**TASK OBJECTIVE**
Here are some records; quote them exactly, leaving out the pictures.

====

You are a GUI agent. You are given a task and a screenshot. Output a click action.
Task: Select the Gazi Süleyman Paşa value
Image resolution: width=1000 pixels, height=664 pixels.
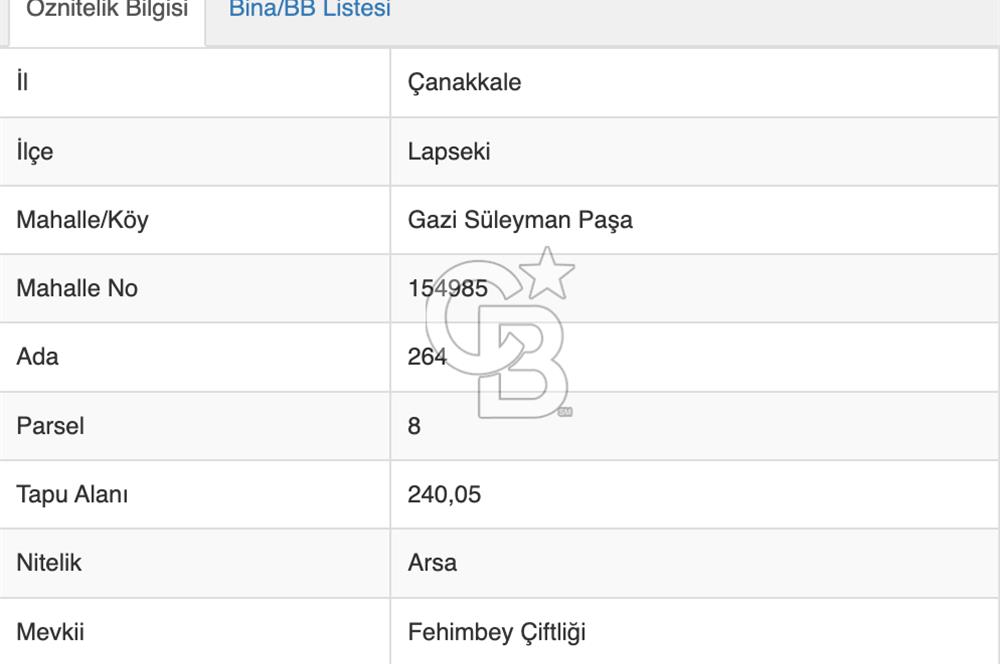(521, 220)
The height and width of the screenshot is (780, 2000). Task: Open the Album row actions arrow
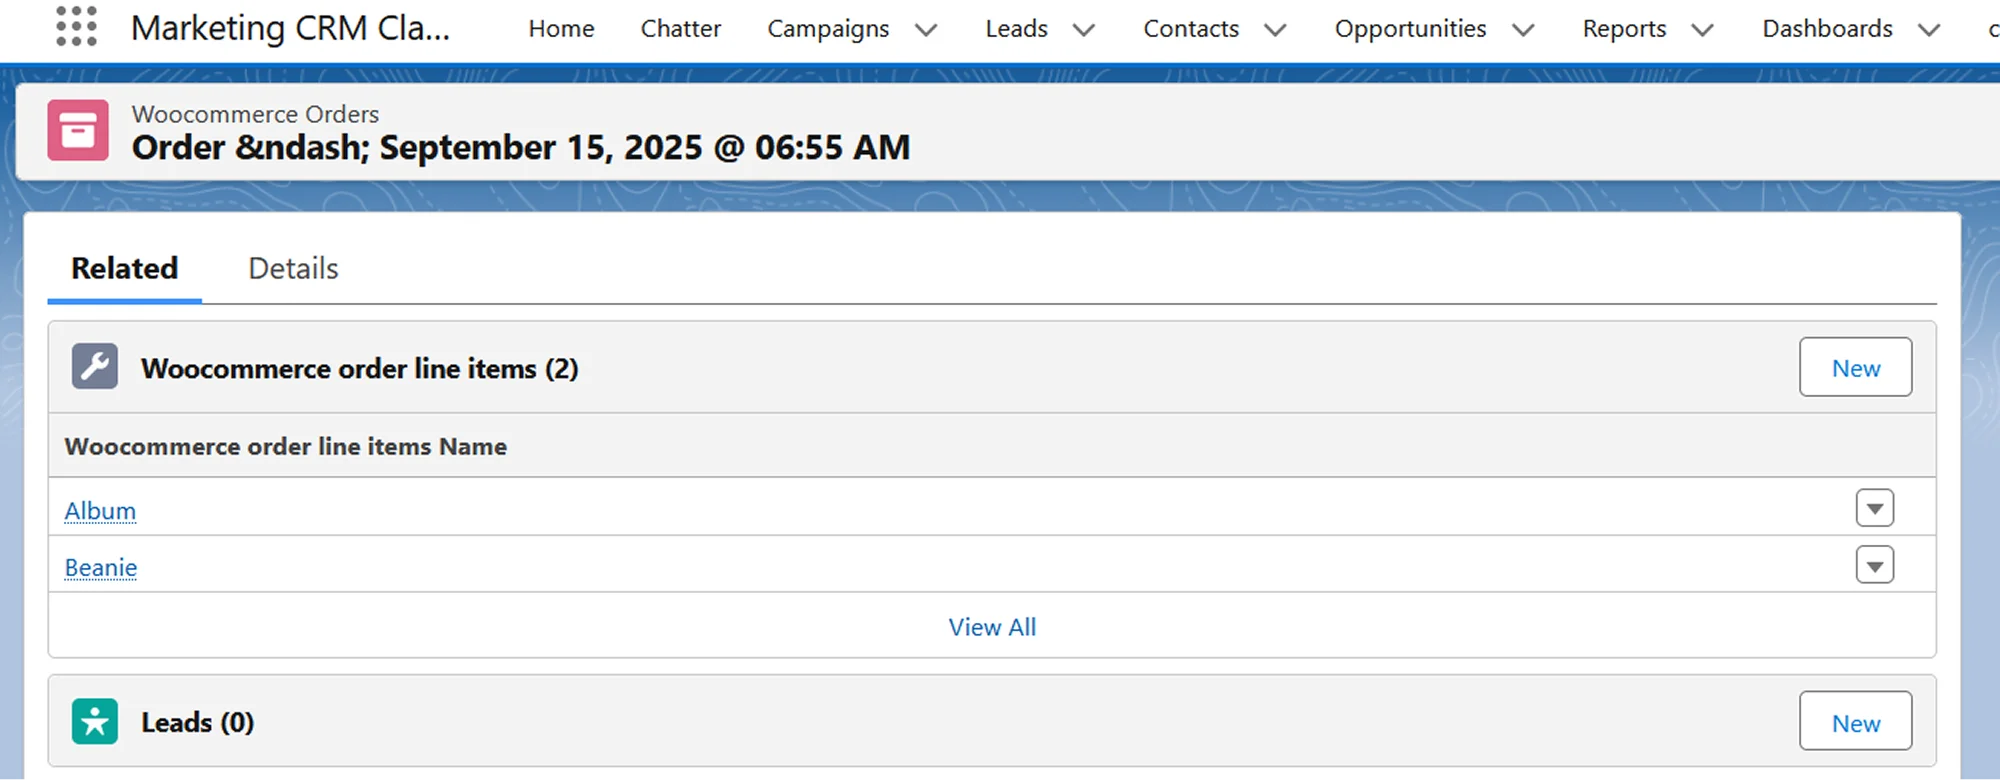1874,508
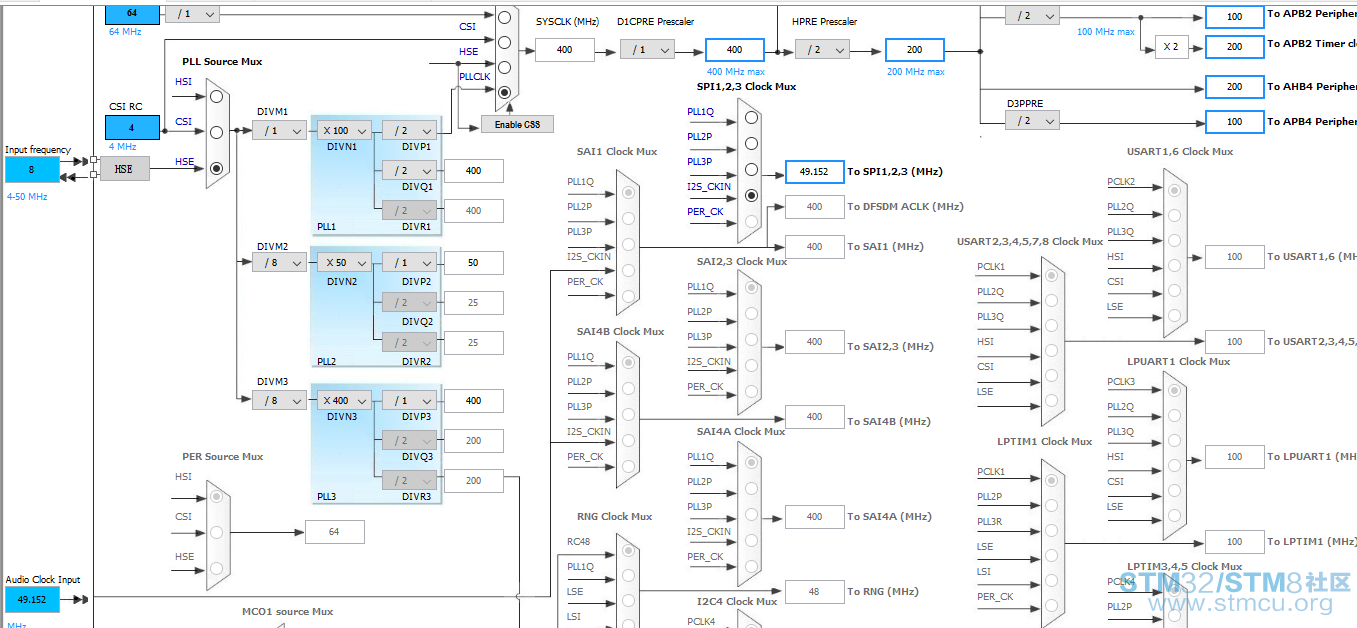Click the CSI RC value box 4
The height and width of the screenshot is (628, 1357).
coord(132,128)
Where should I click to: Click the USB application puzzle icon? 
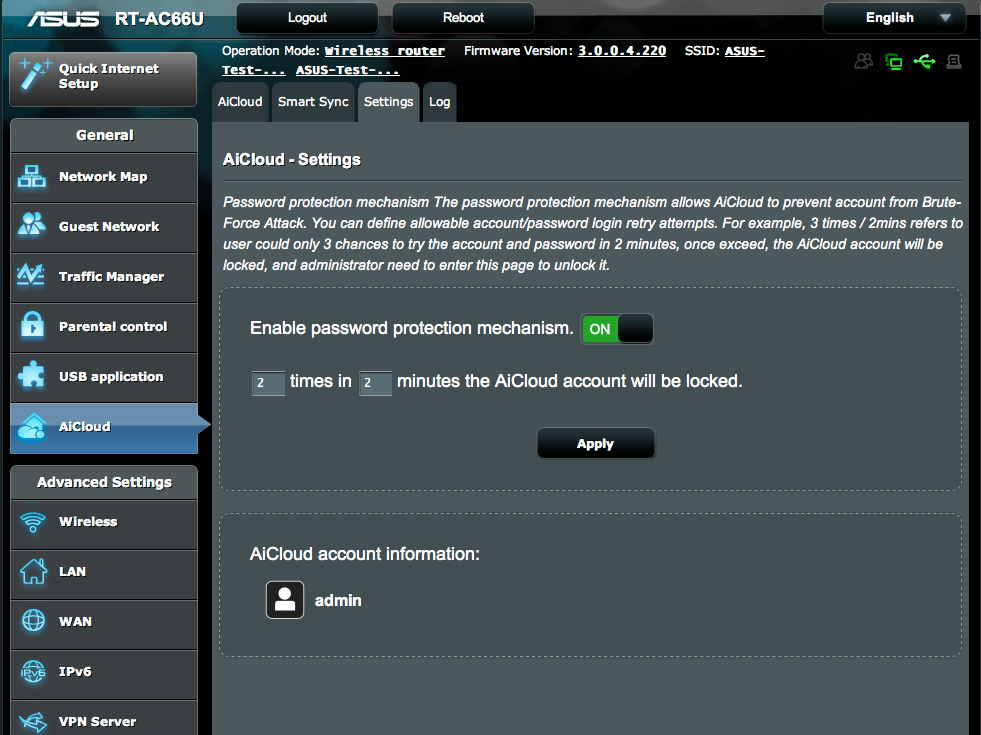click(33, 377)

====

**RESULT OF THIS EXERCISE**
You are a GUI agent. You are given a task and a screenshot. Output a click action.
Task: Select the Gazi Süleyman Paşa value
Image resolution: width=1000 pixels, height=664 pixels.
(521, 220)
The height and width of the screenshot is (780, 2000). Task: Open the Album row actions arrow
1874,508
Click the CSI RC value box 4
The height and width of the screenshot is (628, 1357).
coord(132,128)
Where should I click to: Click the USB application puzzle icon? 
click(33, 377)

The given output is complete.